Hukuman berefek buruk kepada anak. Efek buruk itu antara lain membuat mereka takut, merasa tidak aman, merasakan kebencian atau tertekan, dan bahkan bisa membuat mereka lepas kendali. Disiplin bisa diajarkan dengan jalan memberikan penghargaan dan apresiasi kepada peserta didik.
Ketua Umum Lembaga Perlindungan Anak Indonesia Seto Mulyadi atau akrab disapa Kak Seto menuturkan, tanpa disadari banyak kekeliruan cara belajar di kelas.
Seto memberi contoh sederhana, yaitu murid akan senang ketika sekolah diliburkan atau mereka pulang cepat karena guru rapat. ”Kenapa? Karena sekolah menjadi penjara.

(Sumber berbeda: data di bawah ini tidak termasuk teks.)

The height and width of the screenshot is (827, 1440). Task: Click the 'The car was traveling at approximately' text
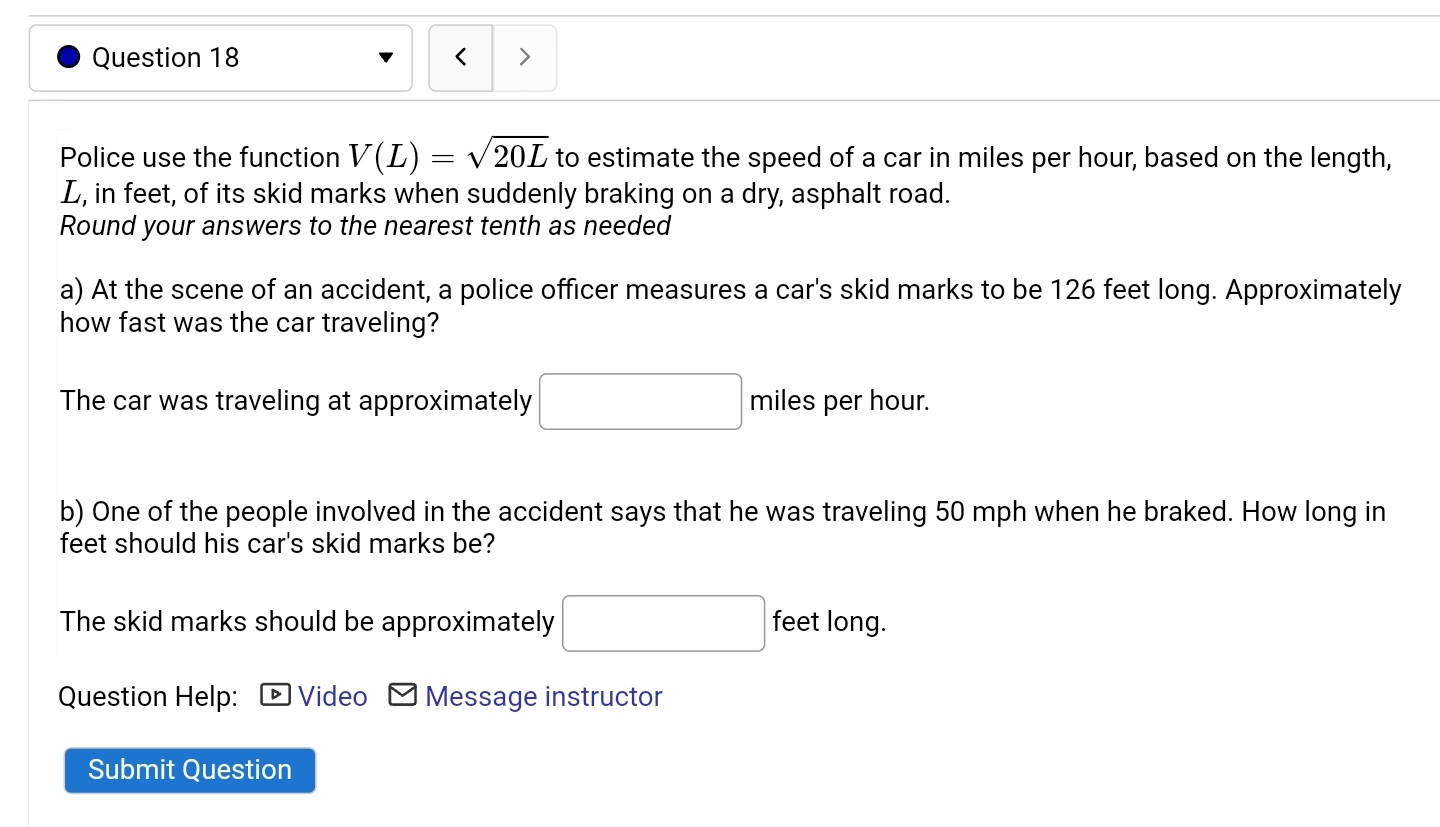pyautogui.click(x=296, y=401)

Karena sistem pembelajaran yang tidak nyaman,” ujarnya.
Seto menambahkan, kasus pendidikan di Indonesia yang selalu diwarnai dengan tawuran, perundungan, narkoba, dan perilaku lain negatif lain adalah cermin pendidikan di Indonesia.
”Orangtua, guru, lembaga pendidikan, dan pemerintah perlu membuka diri dan bertanggung jawab terhadap pendidikan di Indonesia, terutama terhadap perilaku negatif anak,” ujarnya.
Anak mempunyai keunikan, kreativitas, dan potensi. Namun, itu semua tidak tersalurkan karena pendidikan itu belum menyentuh seluruh aspek kemampuan anak.
Oleh karena itu, menurut Seto, pendidikan karakter perlu diperkuat di sekolah. Ada nilai-nilai luhur yang perlu diberikan, seperti sopan santun, rendah hati, penuh hormat, tidak mudah putus asa, semangat, dan kreatif.
Selain itu, ada standar isi yang terpenuhi, seperti etika, estetika, iptek, dan nasionalisme. ”Sekolah dan pendidikan adalah hak, bukan kewajiban. Itu harus dipahami. Suasana belajar harus berpihak pada hak anak dan jadikan pendidikan Indonesia berkarakter,” ujarnya.
Naomi meminta guru bisa membuat anak-anak senang saat mengikuti proses belajar. Agar suasana lebih menyenangkan, guru diminta tak memberikan suasana tegang saat masuk kelas. Dengan demikian, semangat belajar murid tumbuh.
Ia juga menyampaikan agar anak diberi ruang supaya bisa berpikir kreatif. Caranya adalah dengan membuka dialog serta tidak membantah dan menyalahkan argumen murid. (AGUIDO ADRI)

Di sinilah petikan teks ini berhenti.